Говоря о французской Северной Африке — он имел при этом в виду Тунис — Мишель предлагает следующие aperçus:'02
Эта сладостная земля удовлетворяет, но не успокаивает желание, и всякое удовлетворение лишь возбуждает его.
* Gide André. L'immoraliste. Paris: Mercure de France, 1902. P. 113—114. См.: Жид A. Имморалист // Жид A. Собр. соч. в 7 т. Т. 2. М.: Терра-книжный клуб, 2002. С. 76.
Земля, где отдыхаешь от произведений искусства. Я презираю тех, кто видит красоту, лишь написанную и истолкованную. В арабском народе изумительно то, что свое искусство он претворяет в жизнь, — живет, поет и расточает его изо дня в день; он его не закрепляет, не погребает ни в каком произведении.
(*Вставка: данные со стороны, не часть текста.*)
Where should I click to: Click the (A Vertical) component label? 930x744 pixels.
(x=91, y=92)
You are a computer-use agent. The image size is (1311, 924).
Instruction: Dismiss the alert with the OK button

В этом — причина и следствие того, что там нет великих художников... В тот момент, когда я собирался вернуться ночевать в гостиницу, я вспомнил о группе арабов под открытым небом на циновках перед маленьким кафе. Я пошел спать рядом с ними. И вернулся весь покрытый паразитами.
Африканцы, и в особенности те арабы — они там просто живут. Они не закрепляют опыт искусства или истории в произведениях искусства. Если бы не наблюдатель-европеец, который удостоверяет его существование, оно бы ничего не значило. Находиться среди этих людей приятно, но тогда приходится принимать и соответствующие риски (например, паразитов).